Extracted entries: Begin

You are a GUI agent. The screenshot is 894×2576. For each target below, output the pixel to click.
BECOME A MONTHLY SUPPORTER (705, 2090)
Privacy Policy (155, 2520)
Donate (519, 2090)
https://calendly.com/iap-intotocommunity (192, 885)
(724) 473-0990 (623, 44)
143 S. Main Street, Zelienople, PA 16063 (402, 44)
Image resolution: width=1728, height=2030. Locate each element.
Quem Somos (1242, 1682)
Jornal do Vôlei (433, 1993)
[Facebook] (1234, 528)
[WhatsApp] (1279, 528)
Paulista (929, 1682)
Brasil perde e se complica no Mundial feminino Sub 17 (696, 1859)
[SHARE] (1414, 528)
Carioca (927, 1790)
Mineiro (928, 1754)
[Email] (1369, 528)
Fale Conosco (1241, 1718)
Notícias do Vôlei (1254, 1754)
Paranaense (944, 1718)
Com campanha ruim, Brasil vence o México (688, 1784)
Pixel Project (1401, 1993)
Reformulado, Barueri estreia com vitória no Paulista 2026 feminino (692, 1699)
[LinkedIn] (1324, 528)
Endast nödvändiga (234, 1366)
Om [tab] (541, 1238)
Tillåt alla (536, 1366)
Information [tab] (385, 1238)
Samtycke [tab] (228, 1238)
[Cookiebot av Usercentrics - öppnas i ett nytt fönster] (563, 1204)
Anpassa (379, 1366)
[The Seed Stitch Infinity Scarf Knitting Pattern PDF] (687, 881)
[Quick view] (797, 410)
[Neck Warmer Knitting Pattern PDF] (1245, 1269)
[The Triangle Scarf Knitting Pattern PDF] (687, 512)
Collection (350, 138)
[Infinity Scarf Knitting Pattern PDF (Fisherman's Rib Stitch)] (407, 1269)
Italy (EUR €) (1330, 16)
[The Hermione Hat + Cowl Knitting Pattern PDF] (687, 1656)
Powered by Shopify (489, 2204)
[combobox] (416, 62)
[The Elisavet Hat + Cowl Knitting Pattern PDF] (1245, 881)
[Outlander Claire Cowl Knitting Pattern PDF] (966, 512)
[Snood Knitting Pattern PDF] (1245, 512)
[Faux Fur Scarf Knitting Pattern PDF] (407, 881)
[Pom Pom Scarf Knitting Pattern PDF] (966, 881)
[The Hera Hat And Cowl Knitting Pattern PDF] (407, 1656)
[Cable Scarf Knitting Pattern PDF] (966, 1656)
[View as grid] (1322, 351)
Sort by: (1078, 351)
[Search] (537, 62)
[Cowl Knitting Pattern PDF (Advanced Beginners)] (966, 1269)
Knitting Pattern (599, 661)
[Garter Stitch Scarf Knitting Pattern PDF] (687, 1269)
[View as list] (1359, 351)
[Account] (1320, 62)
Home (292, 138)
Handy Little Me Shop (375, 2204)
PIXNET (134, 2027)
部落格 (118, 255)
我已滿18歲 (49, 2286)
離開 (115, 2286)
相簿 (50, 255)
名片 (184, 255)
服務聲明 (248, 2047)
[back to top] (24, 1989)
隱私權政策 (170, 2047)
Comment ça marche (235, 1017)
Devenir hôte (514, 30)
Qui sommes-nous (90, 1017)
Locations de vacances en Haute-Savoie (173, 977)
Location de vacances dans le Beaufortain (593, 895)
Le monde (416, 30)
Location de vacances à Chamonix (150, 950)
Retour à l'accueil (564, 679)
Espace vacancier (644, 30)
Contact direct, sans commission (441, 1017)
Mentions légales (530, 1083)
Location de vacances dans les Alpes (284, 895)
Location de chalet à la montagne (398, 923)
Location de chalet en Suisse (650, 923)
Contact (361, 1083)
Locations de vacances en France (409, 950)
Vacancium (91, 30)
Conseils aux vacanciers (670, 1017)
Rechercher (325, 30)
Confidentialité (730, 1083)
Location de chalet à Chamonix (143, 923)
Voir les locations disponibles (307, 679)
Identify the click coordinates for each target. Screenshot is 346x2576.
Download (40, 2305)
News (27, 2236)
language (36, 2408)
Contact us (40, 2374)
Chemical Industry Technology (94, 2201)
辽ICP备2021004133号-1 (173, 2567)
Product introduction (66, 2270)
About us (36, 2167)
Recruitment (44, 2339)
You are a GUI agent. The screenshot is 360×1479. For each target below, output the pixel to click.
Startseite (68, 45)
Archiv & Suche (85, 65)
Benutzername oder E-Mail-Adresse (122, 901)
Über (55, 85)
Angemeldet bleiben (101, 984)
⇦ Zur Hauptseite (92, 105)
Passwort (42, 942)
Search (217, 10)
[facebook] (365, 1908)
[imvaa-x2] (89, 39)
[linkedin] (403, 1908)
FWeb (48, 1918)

Extracted entries: End

• **Task prompt**:
Wherever the word "below" turns up in a line of the entries above, copy that line.

• **Response to the task**:
You are a GUI agent. The screenshot is 894×2576. For each target below, output the pixel to click.
You are a GUI agent. The screenshot is 360×1479. For each target below, output the pixel to click.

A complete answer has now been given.